“The Garfield Central Railroad is one of the largest model railroads in the country. Its steward–the Garfield-Clarendon Model Railroad Club–was established in Garfield Park in 1947 and moved to Clarendon Park in 1963. The club meets regularly in the Clarendon Park Field House to build and operate the railroad with the goal of educating the public and their members about the history and operations of railroads. The fifth and current model layout began in 1974 after a remodeling of the field house. It includes approximately 1,500 feet of hand-laid track with reliable operations controlled by a state-of-the-art signaling system. The railroad loops for 25 minutes through a landscape complete with mountains, scenery, towns, and people from 1950’s Appalachia.” (Open House Chicago) Photo Credit: Eric Allix Rogers
“The future of an Uptown community center is settled, even if what’s in store for the railroad club whose sprawling track and clanging trains call the historical building its home is less certain. The Clarendon Park Community Center, for years caught in a back-and-forth between community members who wanted to see the ailing Chicago Park District building renovated and others who hoped for brand-new construction, will remain on the North Side just off the lake.
“Last month, the Park District board voted to enter into a $1.12 million contract with Booth Hansen architects for the rehab. The overall project, funded in part from nearly $7 million in TIF funds, is expected to include two phases. Construction is anticipated to start by mid- to late 2021, according to the Park District, and it will remain partially open during construction.
“’I think the real benefit is that the Park District is saving a historically significant building,’ said Scott Baumgartner, a member of the Garfield-Clarendon Model Railroad Club. ‘There’s still some remnants remaining of the original structure, and to be able to preserve that for generations down the road, I think, is very important. And the other thing is that had the building been demolished, the train club would no longer exist, quite frankly. We would have had to close down.’ So, being able to one day open again to wide-eyed kids and railroad enthusiasts alike will be a plus, Baumgartner said.

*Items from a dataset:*
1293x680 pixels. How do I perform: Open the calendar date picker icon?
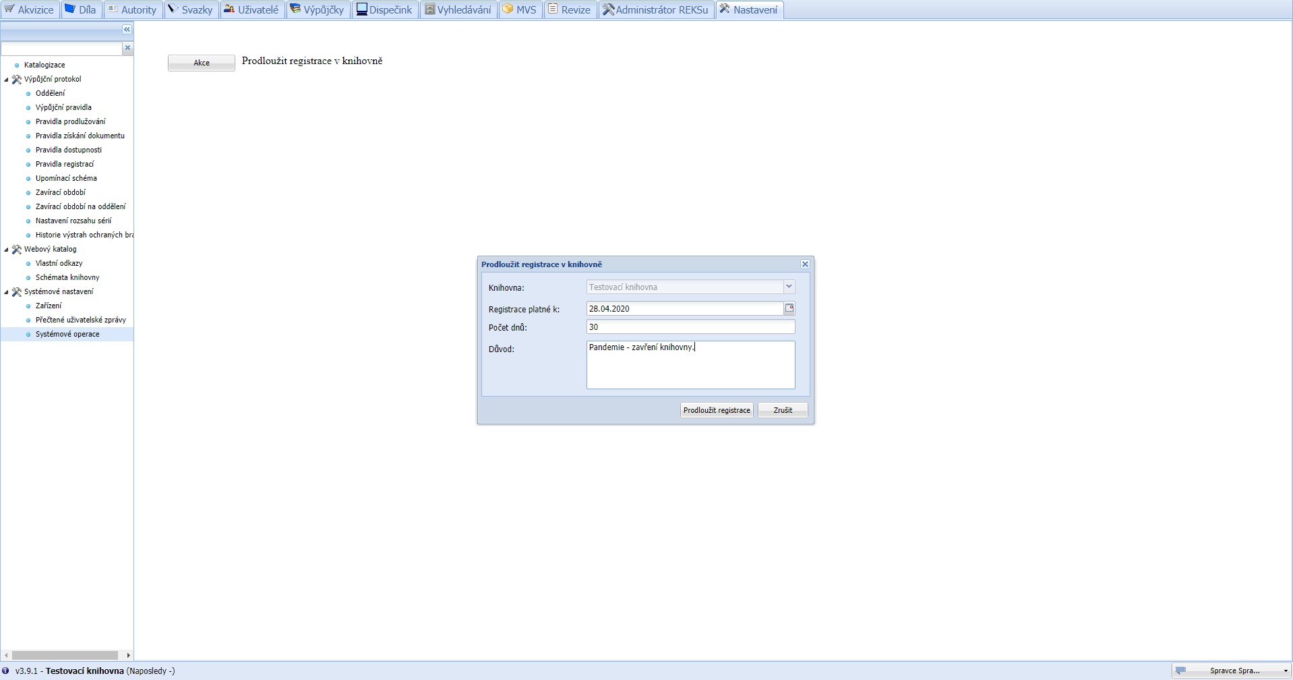789,308
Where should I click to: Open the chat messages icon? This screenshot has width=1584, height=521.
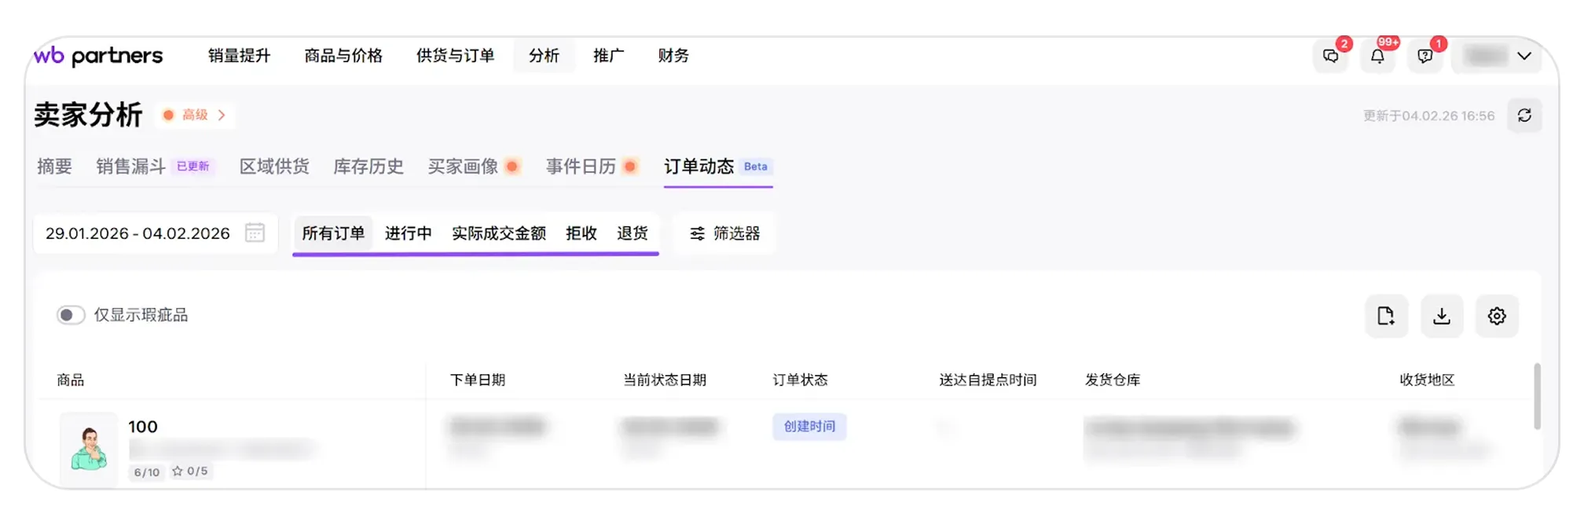pos(1330,56)
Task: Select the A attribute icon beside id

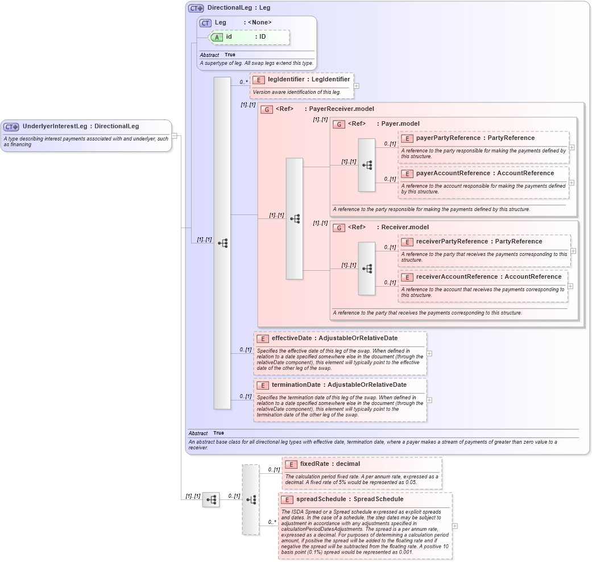Action: 218,36
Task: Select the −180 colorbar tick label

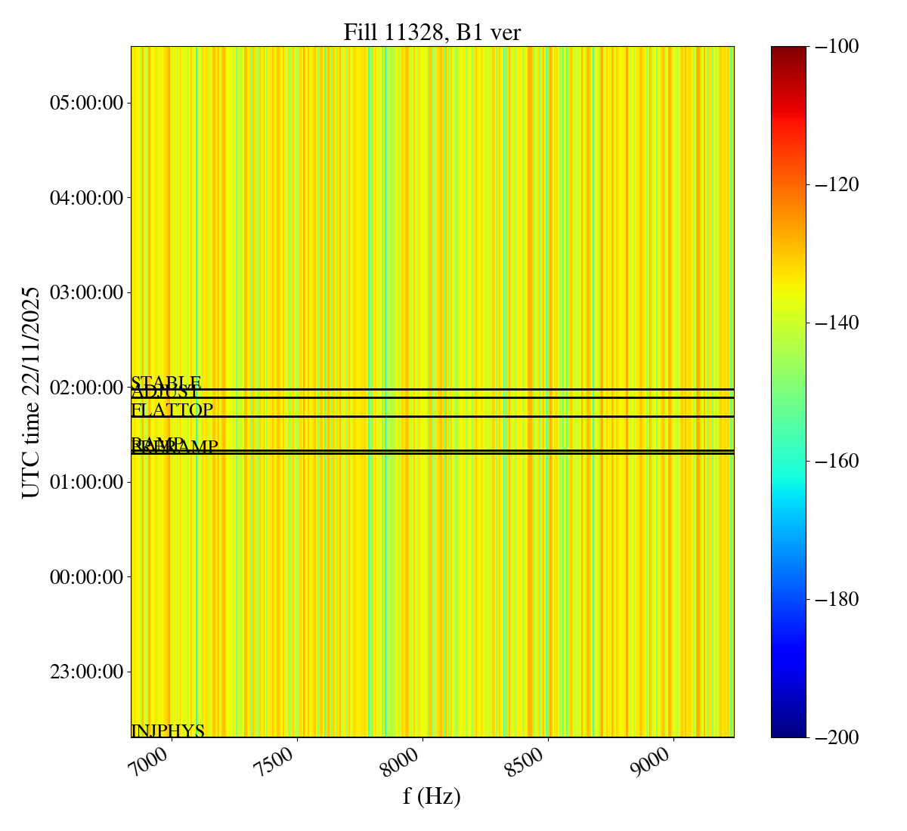Action: [837, 600]
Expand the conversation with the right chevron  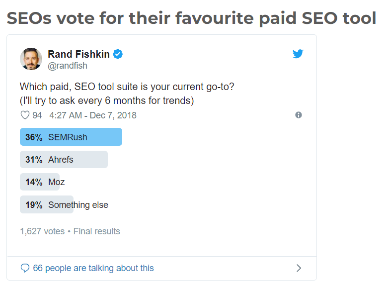(x=299, y=268)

*SET TASKS:*
1. Answer these from the railroad club passage:
(a) In what year did the Garfield-Clarendon Model Railroad Club move to Clarendon Park?
(b) How many minutes does the railroad take to loop through its landscape?
(c) Which architects did the Park District board contract with for the rehab?
2. Could you carry on the railroad club passage, picking up right after its last sentence?

*TASK-BY-TASK ANSWERS:*
1.
(a) 1963
(b) 25 minutes
(c) Booth Hansen

2.
“The possibility of what a teardown would mean for the railroad club’s miniature world (created on a 1/87 scale) worried community members. Last year, more than 2,000 people signed an online petition to save the center, named as one of Chicago’s most endangered buildings by Preservation Chicago in 2015.
“In a survey about program preferences, community members placed the ‘train display’ second in importance, only after the gym. Concerns of community members also included building operation during construction, and what that would mean for programming like the youth arts and hip-hop organization Kuumba Lynx, and gardening programs outside the center.
“If the railroad club had to relocate, members estimated it could take years to get the display, anchored at the center since 1963, up and running again. The club estimates the current railroad, with 1,500 linear feet of hand-laid track, to be one of the largest model railroads in the country.
‘It’s kind of like, could you deconstruct the Eiffel Tower and move it somewhere?’ Katharine Boyda, president of the Clarendon Park Advisory Council, said last year as debate over the future of the center grew. ‘Well, maybe. But what would that take?’
“’Improving Clarendon Park Community Center has long been the desire of the community,’ Gleason said. ‘The planning process resulted in a vision for that project that will fix fundamental problems — like the leaky gym roof and lack of accessibility, and create a more functional floor plan, as well as update the interior of the historic building,’ Gleason said.
“The renovation was celebrated at the meeting by both the board and Ald. James Cappleman, 46th. ‘It’s a dream come true,’ Cappleman said at the virtual meeting, noting the center is situated in a North Side census tract with a high rate of poverty. He called the rehab ‘remarkable.’
‘Because this community center serves as a beacon for all the residents,’ Cappleman said. ‘Going to the ribbon-cutting for this will be the highlight of my entire time as alderman.’
“Parks Superintendent Michael Kelly said the project stretches back decades. ‘This project, for me and many folks on our team, goes back so far for me. Personally, I had always wanted this to be a teardown and a new field house,’ Kelly said.” (Greene, 11/2/20)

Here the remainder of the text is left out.